-- Data for the task follows --
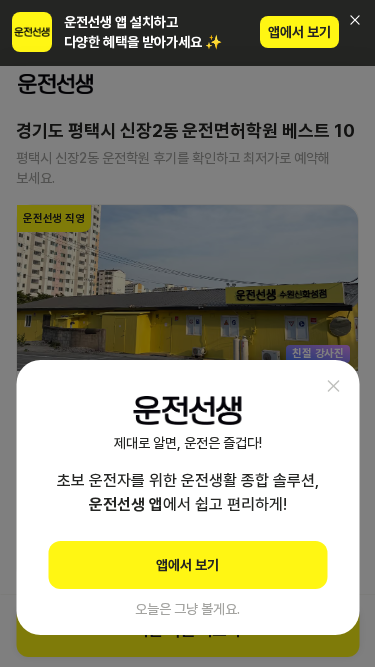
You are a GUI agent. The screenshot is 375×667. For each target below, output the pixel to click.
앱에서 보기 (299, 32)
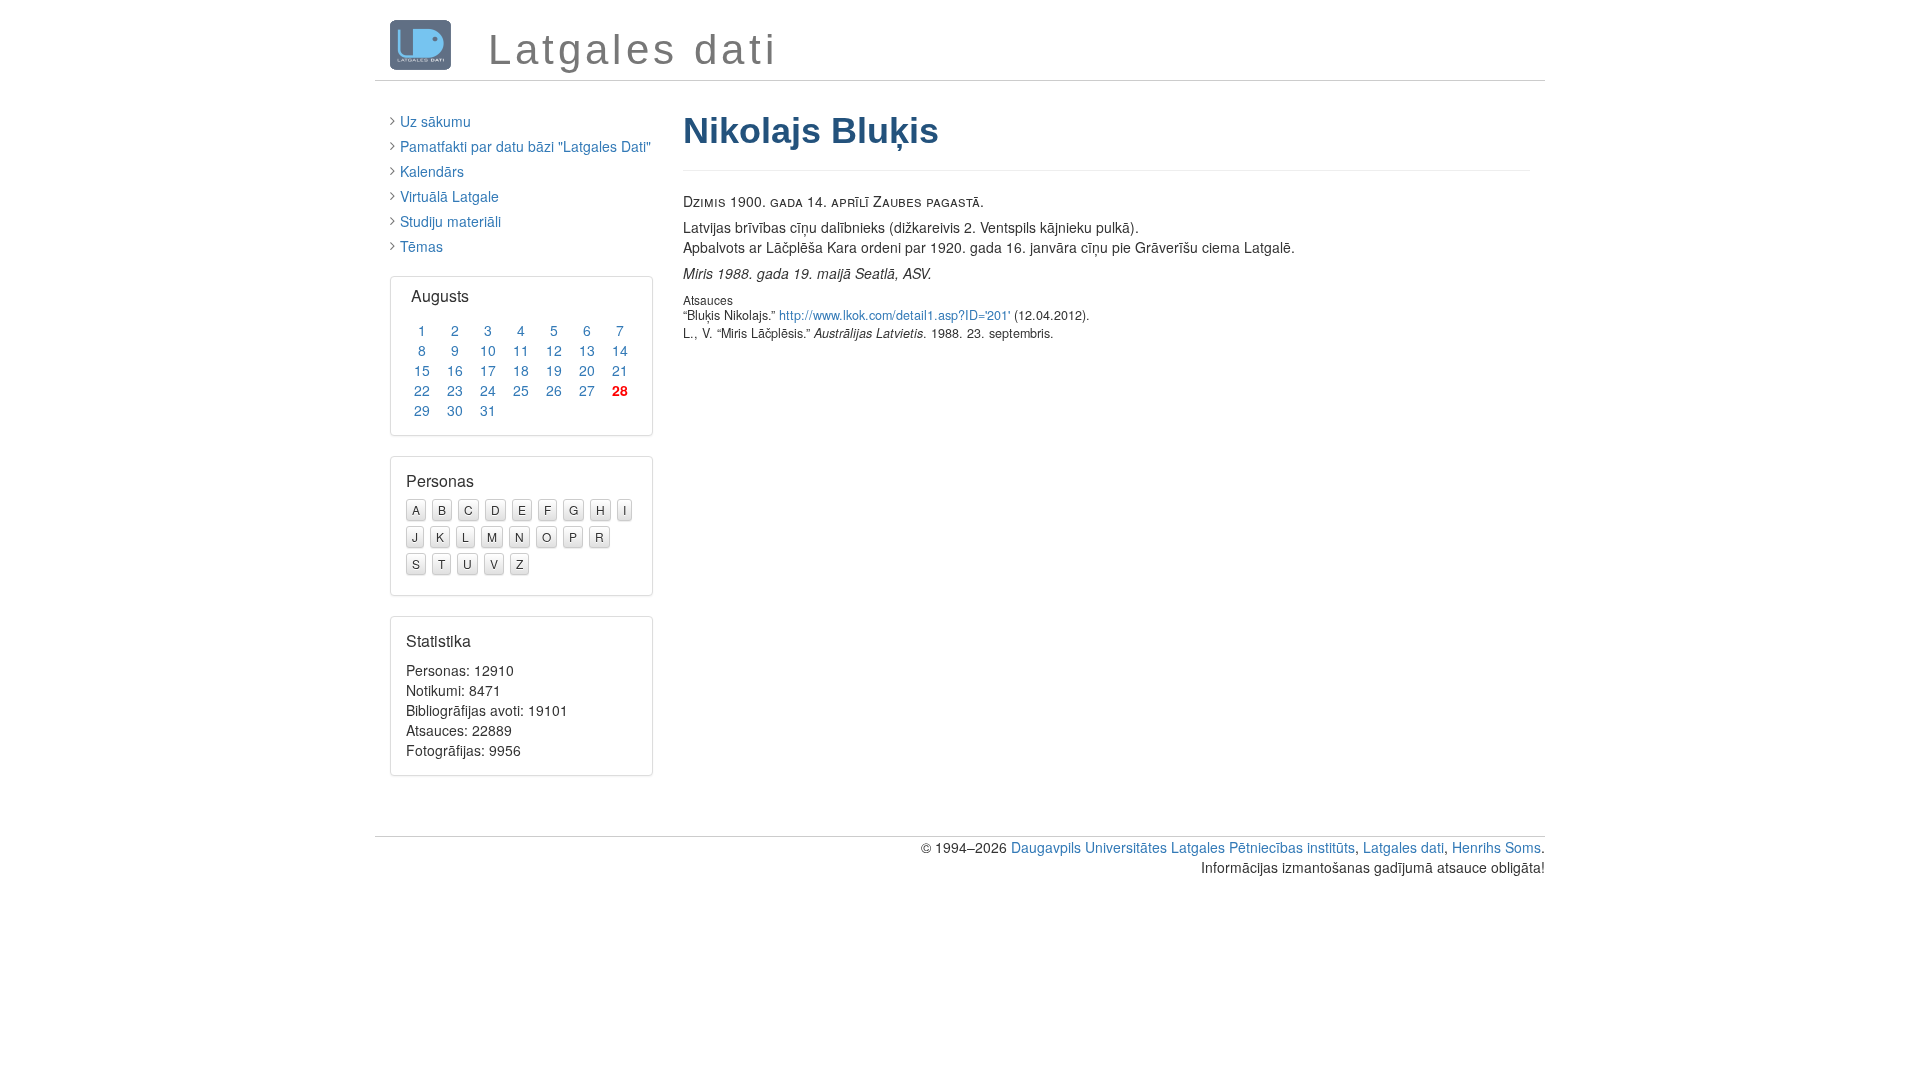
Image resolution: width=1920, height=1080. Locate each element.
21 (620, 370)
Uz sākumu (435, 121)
-- Data for the task concluded --
**Task description:**
Restate the records above in full and word for word, but do not carry over any pictures.

**The completed task:**
You are a GUI agent. The screenshot is 375×667. For each target below, output the pixel to click.
앱에서 보기 (299, 32)
Image resolution: width=1920, height=1080. Locate each element.
21 (620, 370)
Uz sākumu (435, 121)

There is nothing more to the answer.